§ Exercise: Please pick out every line of the entries below that contains the string "width" and copy those lines; matching is case-sensitive.

§ Source records:
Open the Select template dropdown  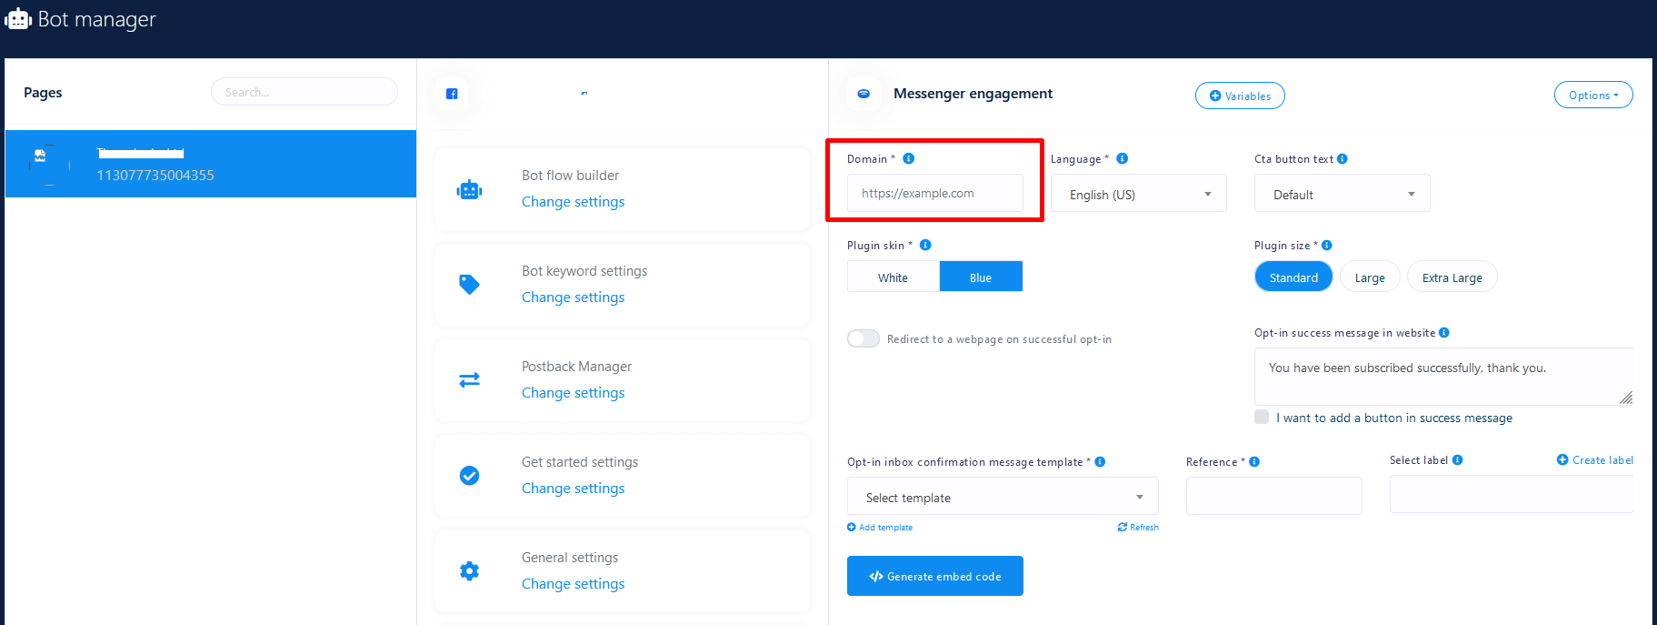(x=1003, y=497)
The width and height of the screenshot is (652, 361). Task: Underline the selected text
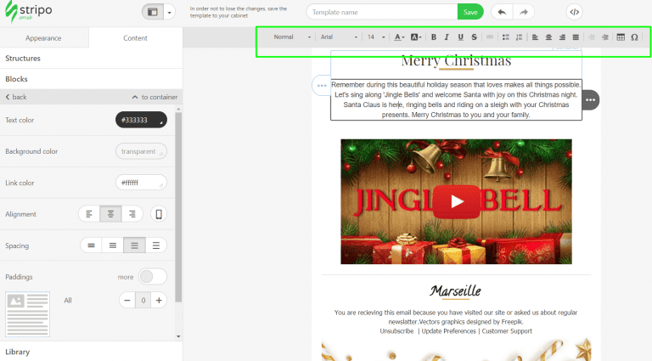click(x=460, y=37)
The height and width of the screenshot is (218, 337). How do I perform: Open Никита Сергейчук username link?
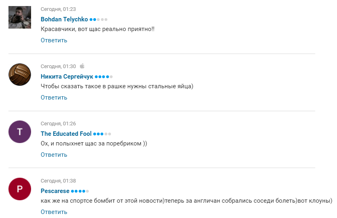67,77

§ Solution for this exercise:
The width and height of the screenshot is (652, 361). Task: Underline the selected text
The height and width of the screenshot is (218, 337). How do I perform: Open Никита Сергейчук username link?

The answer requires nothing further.